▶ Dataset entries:
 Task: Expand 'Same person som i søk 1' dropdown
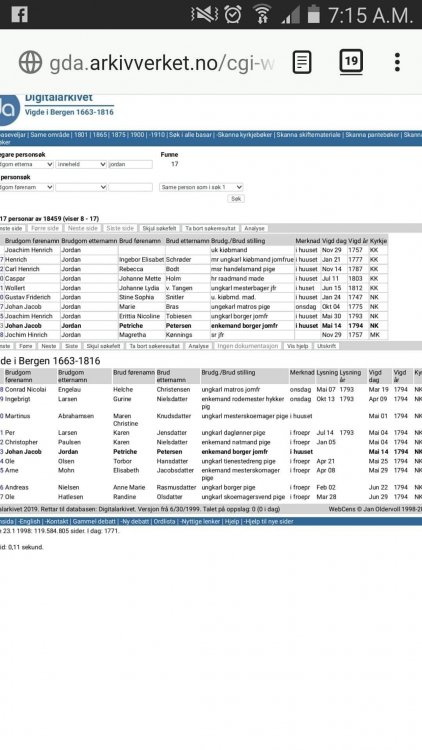click(x=201, y=188)
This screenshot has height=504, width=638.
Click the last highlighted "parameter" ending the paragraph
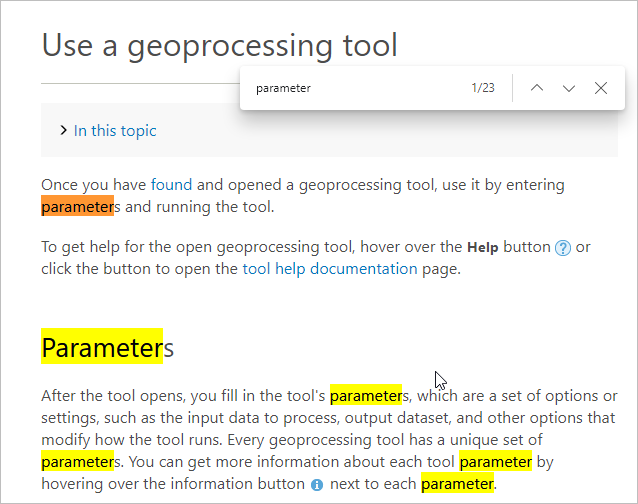click(457, 484)
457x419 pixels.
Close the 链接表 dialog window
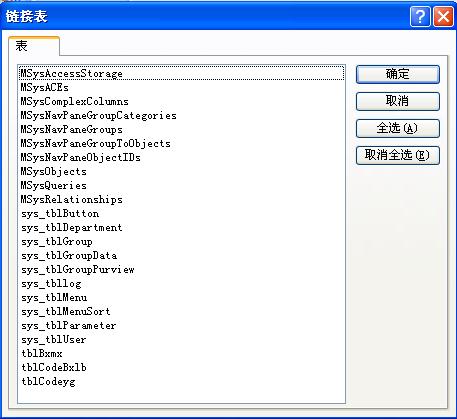point(443,16)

▶ WHAT TO PRODUCE: The lines wanted run from the one with "Click the last" through the final line of the data; repeat them word for word and skip every picture.

▶ ANSWER TO THE EXERCISE:
Click the last highlighted "parameter" ending the paragraph
click(457, 484)
457x419 pixels.
Close the 链接表 dialog window
point(443,16)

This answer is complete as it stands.